(Stored data)

•••

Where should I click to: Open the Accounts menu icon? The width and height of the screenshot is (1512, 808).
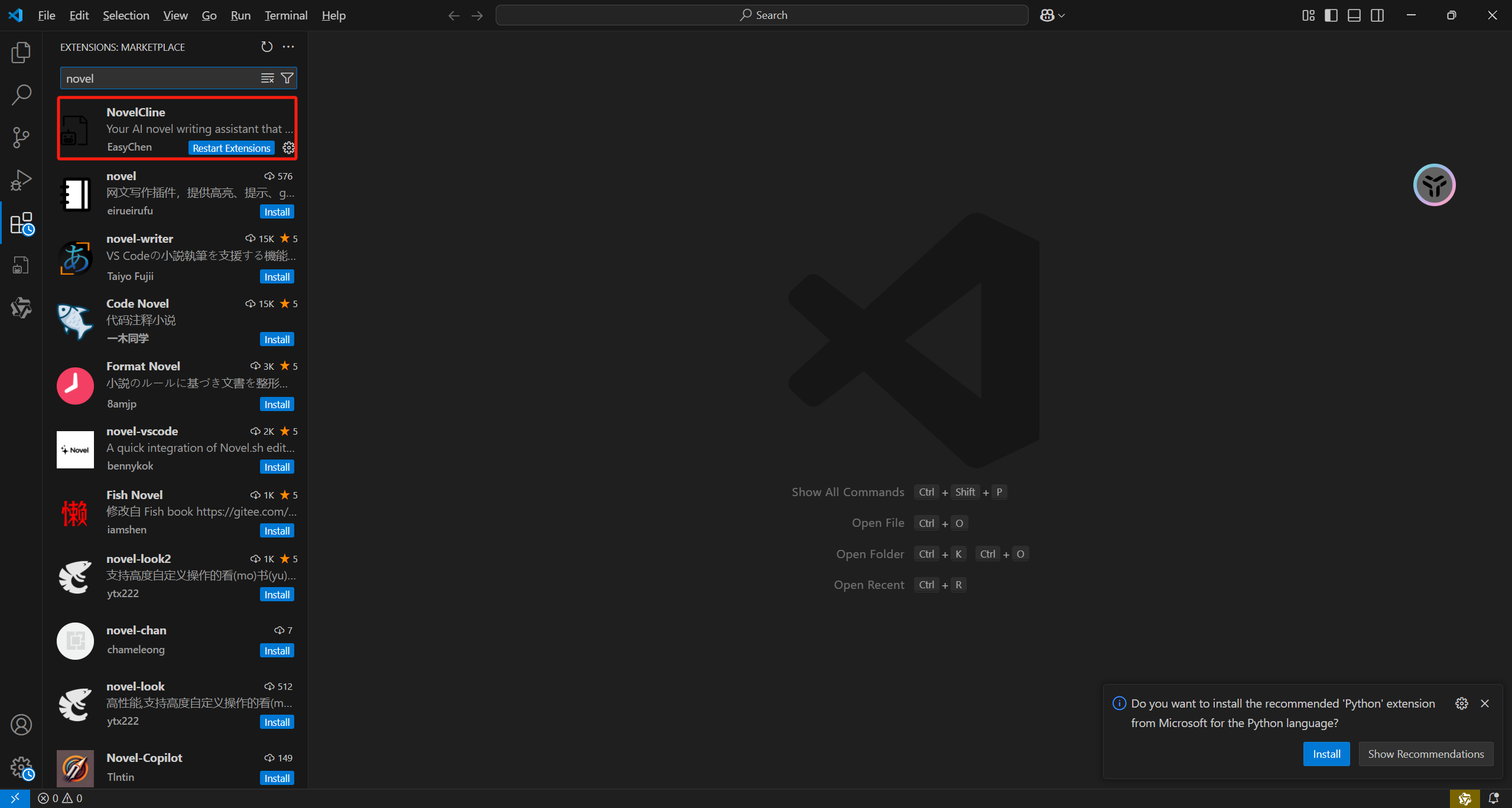click(x=21, y=725)
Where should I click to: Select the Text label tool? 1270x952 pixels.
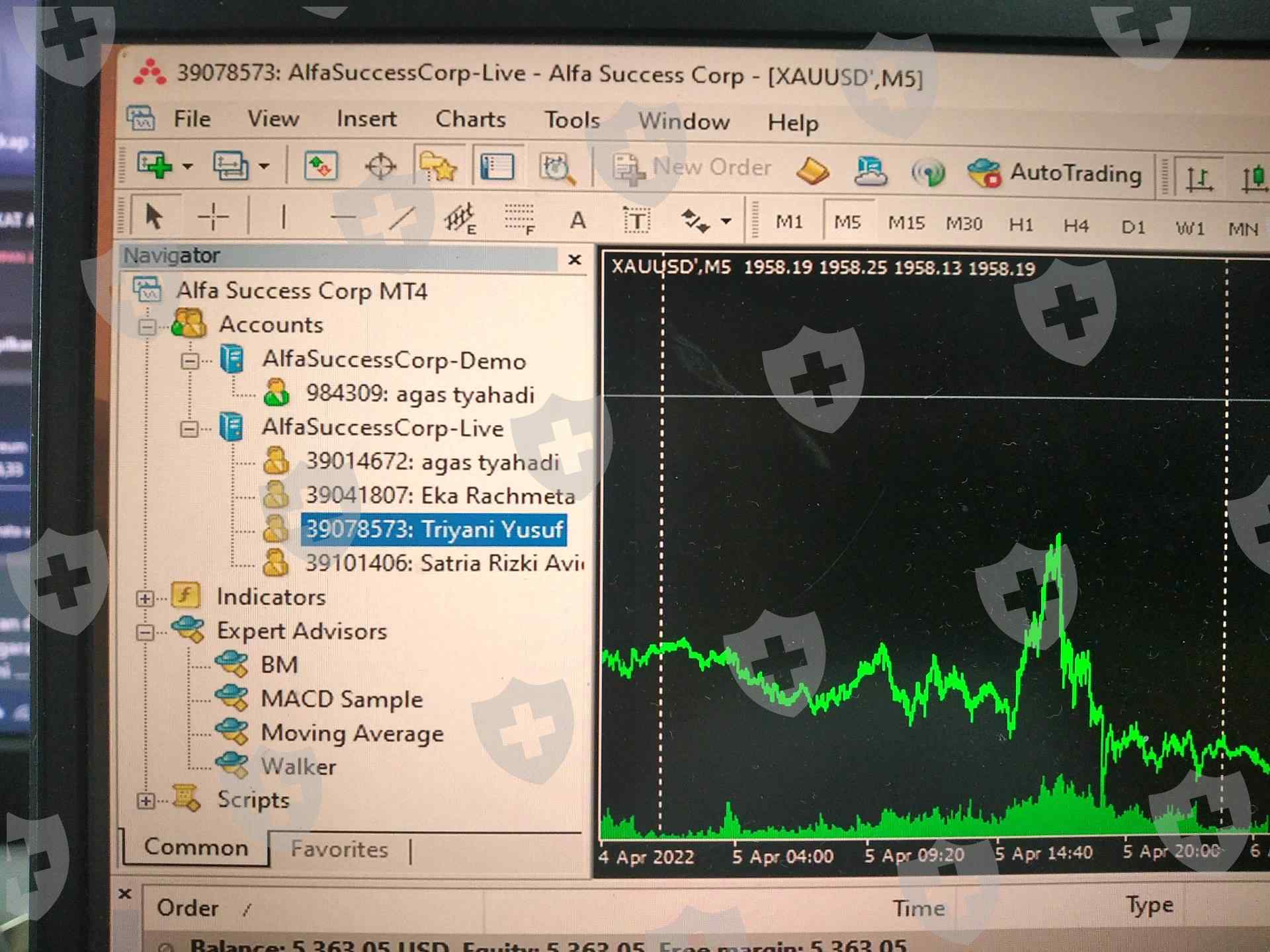pos(636,220)
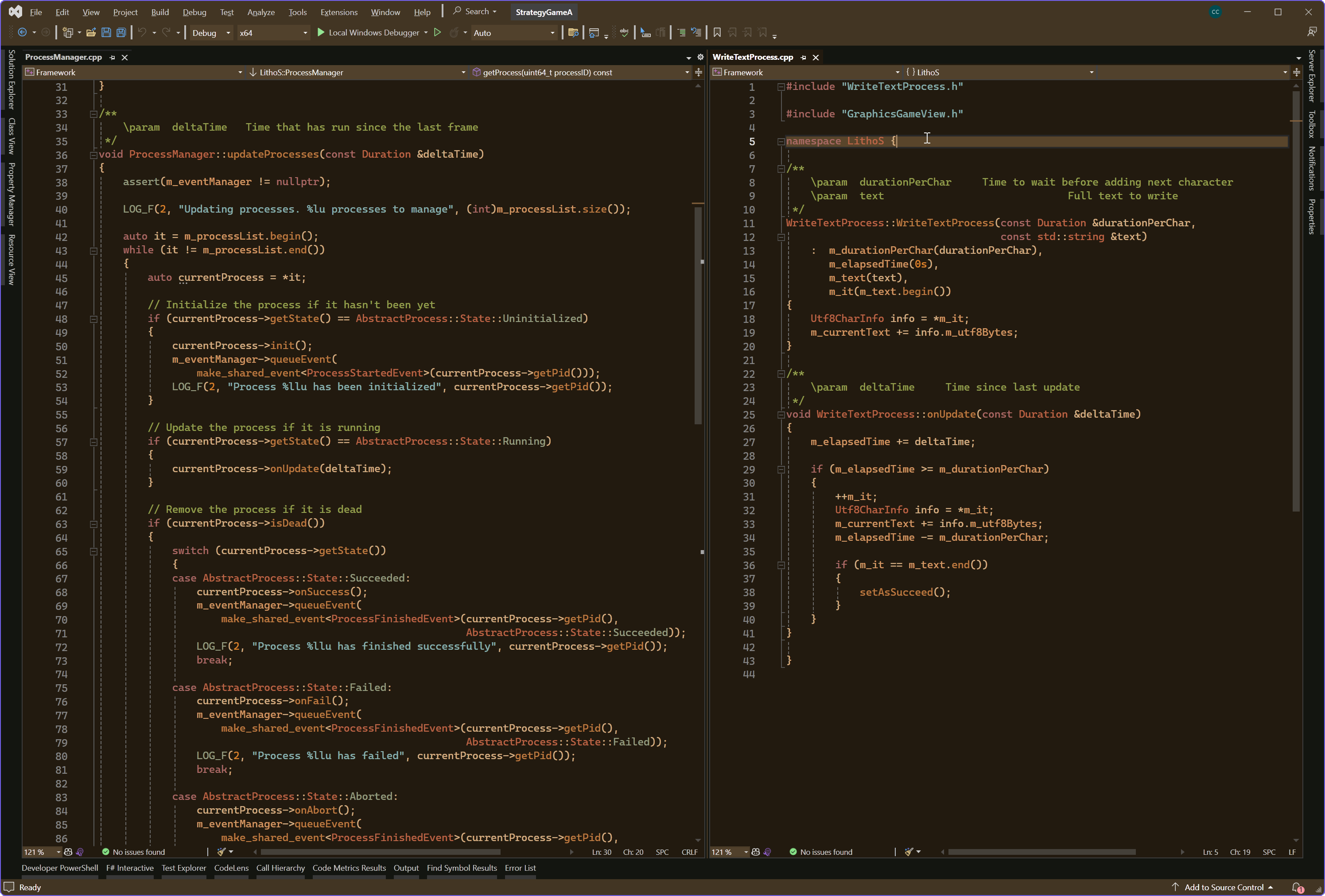Click the Navigate Backward arrow icon
Image resolution: width=1325 pixels, height=896 pixels.
click(x=22, y=32)
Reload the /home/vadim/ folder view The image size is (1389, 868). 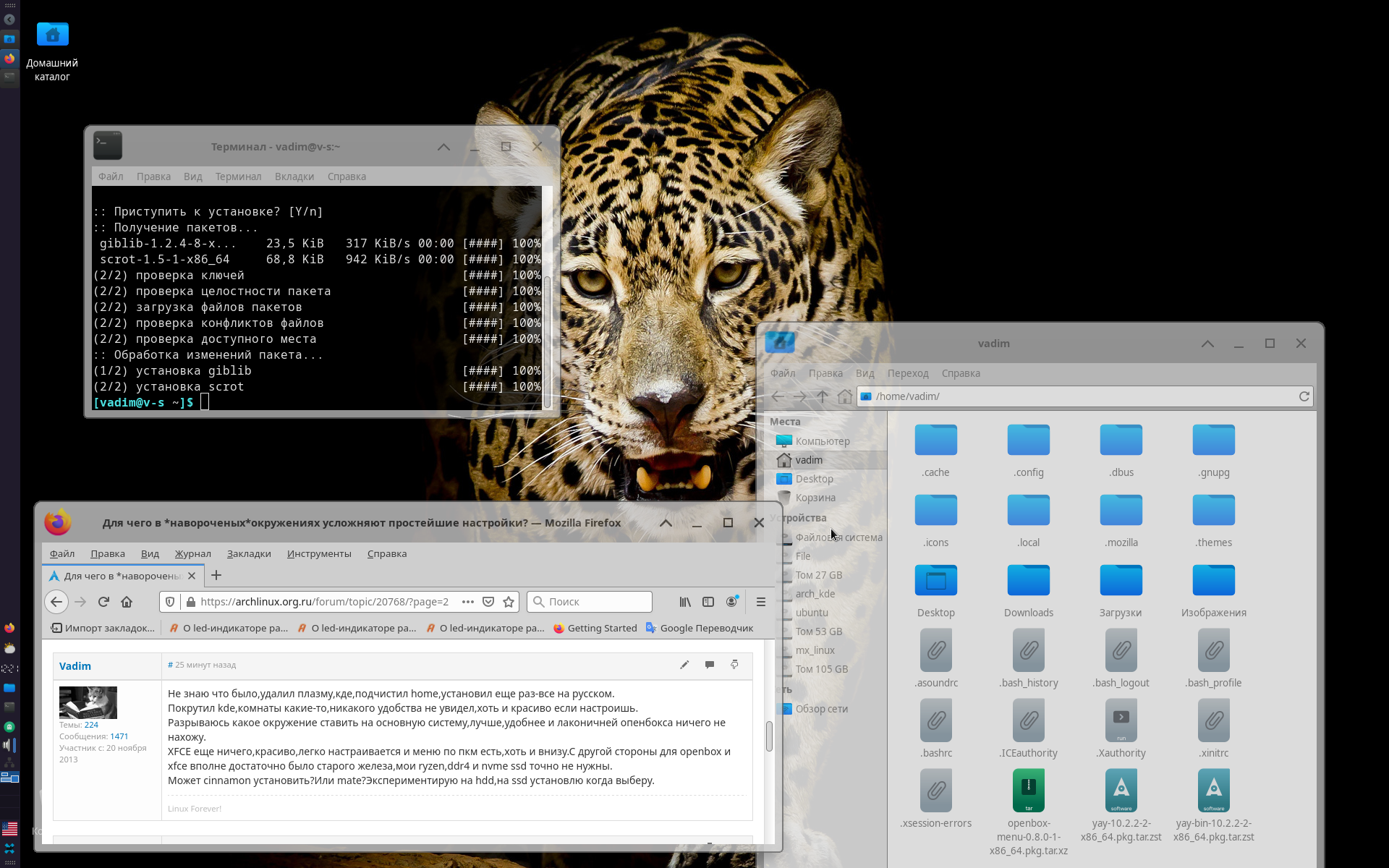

•••

## Your task
Excluding all pictures, reproduce the records exactly as they appear above.

## Result of the task
Where should I click to: Open the Accounts menu icon? The width and height of the screenshot is (1512, 808).
click(x=21, y=725)
Where should I click to: Select the Text label tool? 1270x952 pixels.
pos(636,220)
Click the Navigate Backward arrow icon
Image resolution: width=1325 pixels, height=896 pixels.
click(x=22, y=32)
Reload the /home/vadim/ folder view The image size is (1389, 868). 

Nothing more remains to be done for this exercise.